Lundi 15 janvier le Parlement grec a voté une nouvelle série de mesures exigées par les créanciers, l’Union européenne, la Banque centrale européenne et le FMI, en vue d’obtenir le 22 janvier le feu vert de l’Eurogroupe, la réunion des ministres des Finances européens, pour un versement supplémentaire de leur prétendue aide à la Grèce.

La nouvelle loi, qui compte des dizaines de mesures, légalise des attaques contre les travailleurs : des coupes dans les prestations sociales, des augmentations de taxes, dont celle de l’impôt foncier, la poursuite et l’augmentation des expulsions et des ventes aux enchères sur Internet des biens des propriétaires endettés auprès des banques et de l’État, y compris quand il s’agit de leur résidence principale. À ces attaques pour faire payer la population le plus possible, s’est ajoutée une mesure visant à limiter les grèves : pour être légale, une grève devra maintenant être votée par au moins 50 % des syndiqués de l’entreprise, au lieu de 20 % en général jusqu’à présent.

Les confédérations syndicales du public (ADEDY) et du privé (GSEE) et le syndicat PAME, lié au Parti communiste grec, ont appelé à une grève générale qui, le jour du vote, a très fortement perturbé les transports publics, qu’il s’agisse des bus, du métro, des bateaux ou des avions. Les enseignants, les juges, les médecins des hôpitaux se sont joints au mouvement. Plusieurs milliers de personnes ont manifesté à Athènes et à Thessalonique.

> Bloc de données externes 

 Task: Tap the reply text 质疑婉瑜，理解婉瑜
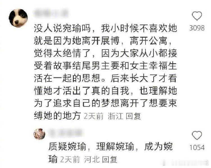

Les créanciers dénoncent la faible productivité des entreprises et en accusent le trop grand nombre de grèves. Ce n’est pas nouveau. Dès 2011, comme l’a révélé cinq ans plus tard une enquête d’un quotidien grec Le Journal des rédacteurs, le patron français pour la Grèce des cimenteries Héraklès, propriété de Lafarge, tenait le même discours. Il envoyait directement, mais discrètement, à un représentant du FMI ses suggestions de réformes ciblées contre les droits des travailleurs, et il n’était sûrement pas le seul. La pression des représentants de l’Union européenne, de la Banque centrale européenne et du FMI, c’est-à-dire des grands patrons et des banquiers, relayée par les gouvernements successifs, a peu à peu entraîné la dislocation du Code du travail, la quasi-disparition des conventions collectives, et a donné toute liberté aux patrons, étrangers et grecs, d’imposer leur loi.

L’attaque contre le droit de grève est un pas de plus ; il n’est pas dit qu’elle soit efficace. En tout cas, elle montre combien cette prétendue aide à la Grèce n’est pas seulement une extorsion de fonds aux dépens de la population ; elle s’accompagne de la volonté de nier les droits des travailleurs et des plus pauvres.